┌──
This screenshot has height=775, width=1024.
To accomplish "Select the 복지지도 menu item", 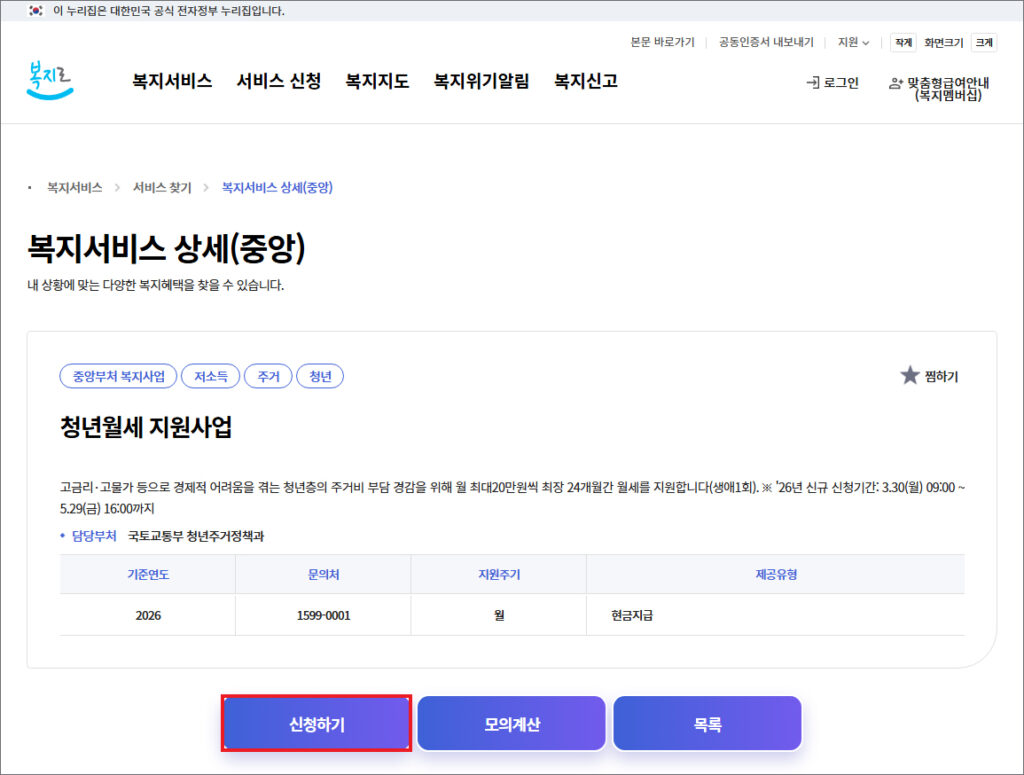I will (377, 82).
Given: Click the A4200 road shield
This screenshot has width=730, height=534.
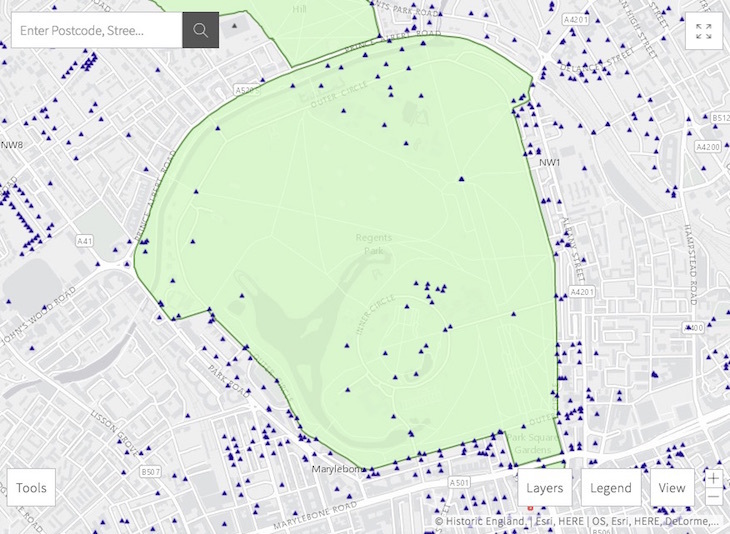Looking at the screenshot, I should (707, 146).

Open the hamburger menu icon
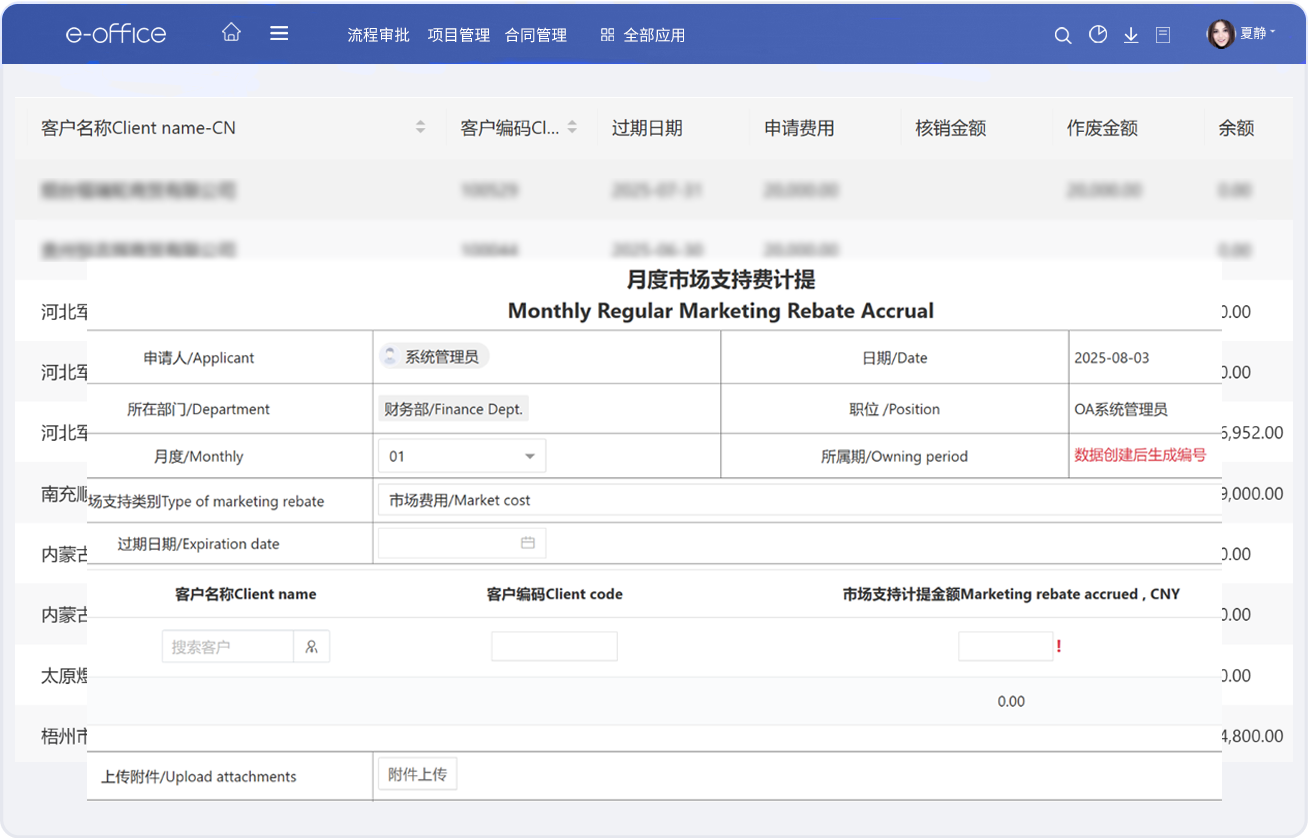click(279, 33)
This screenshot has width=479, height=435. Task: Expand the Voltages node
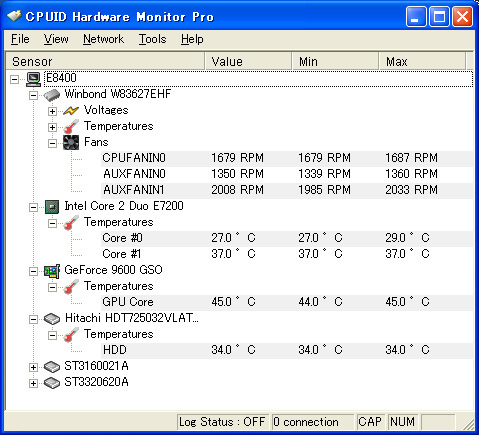[52, 111]
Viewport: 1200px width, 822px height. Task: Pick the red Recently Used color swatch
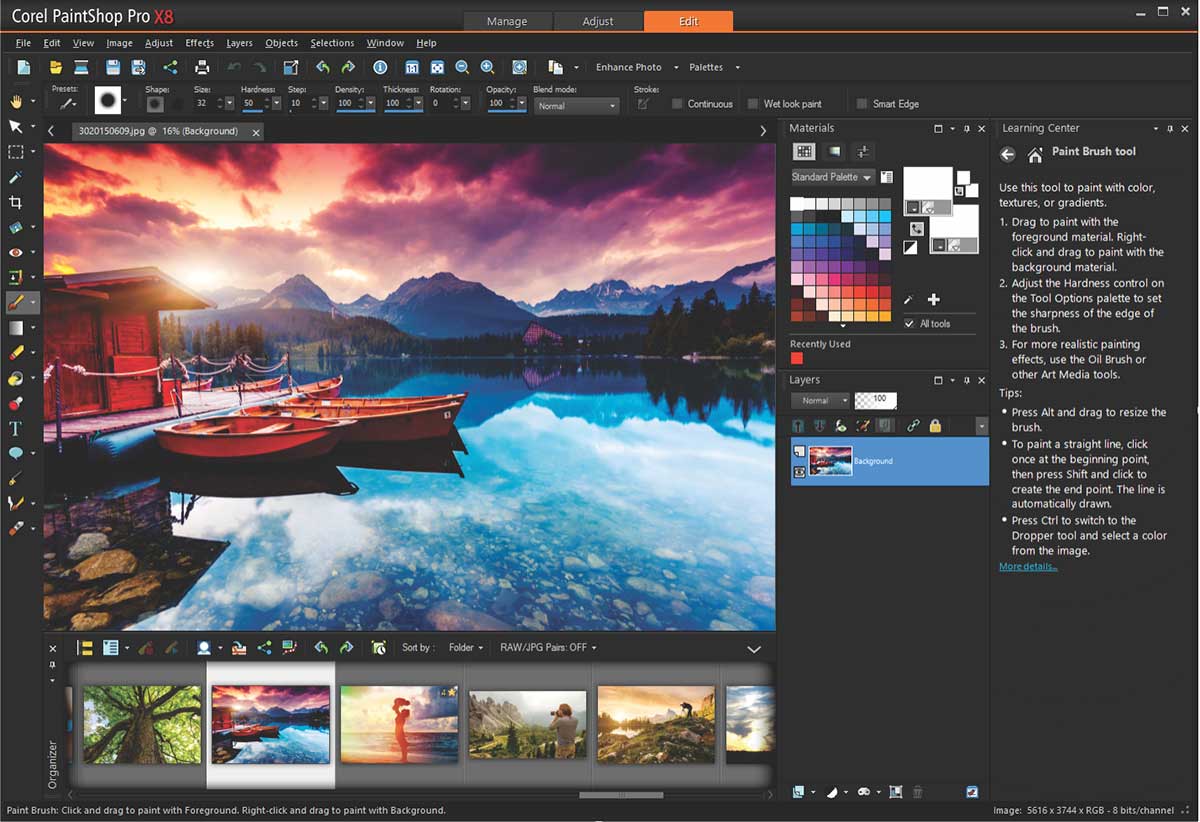[x=797, y=358]
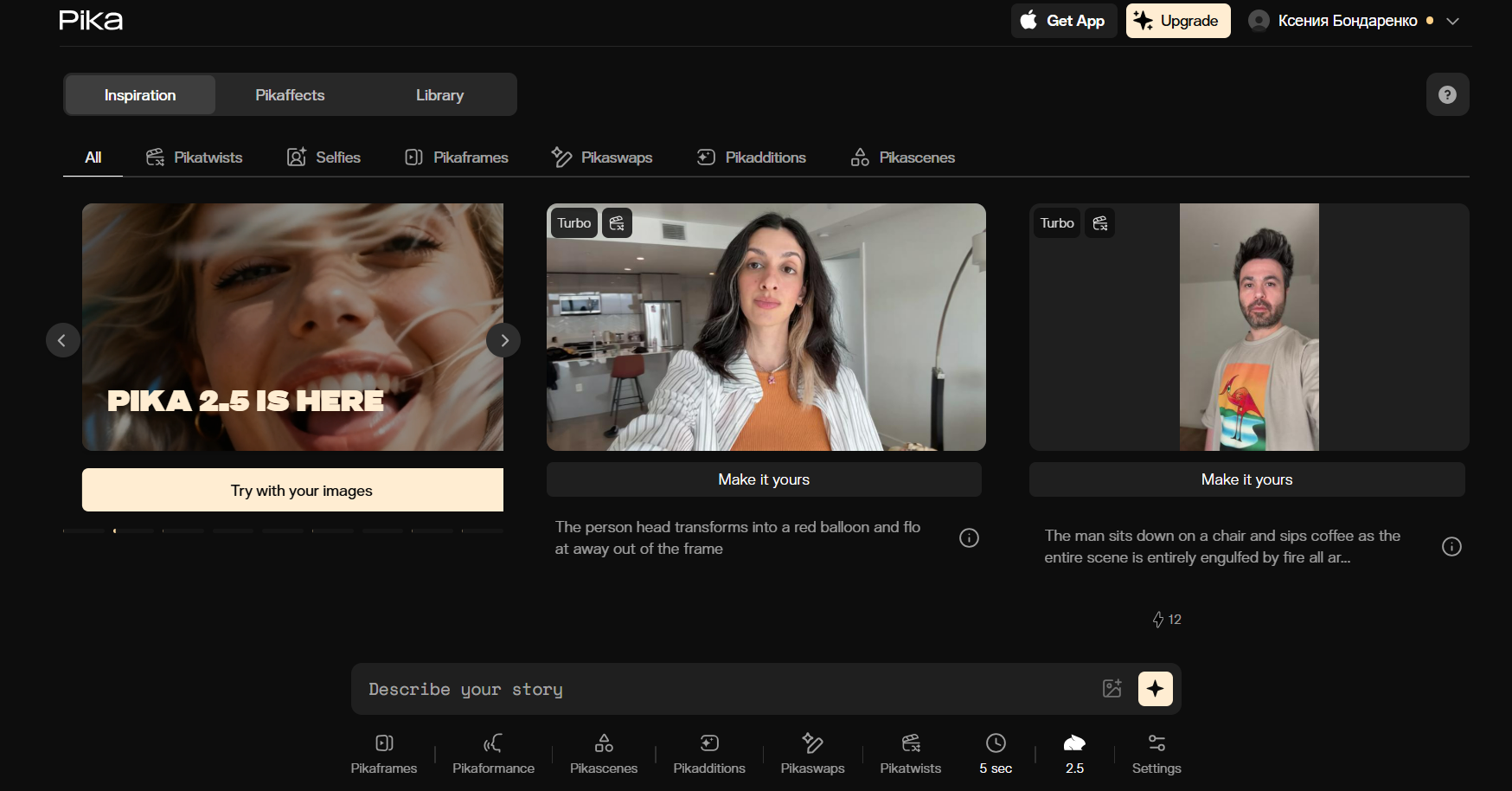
└──
Could you return exactly the lines starting with the one that contains "This screenshot has width=730, height=534." and ending with the last line of the data above? Leave the pictures out.

## Final answer
This screenshot has width=730, height=534.
Looking at the screenshot, I should (707, 146).

Open the hamburger menu icon
click(279, 33)
This screenshot has width=479, height=435. Task: Expand the Voltages node
[52, 111]
Viewport: 1200px width, 822px height. Task: Pick the red Recently Used color swatch
[x=797, y=358]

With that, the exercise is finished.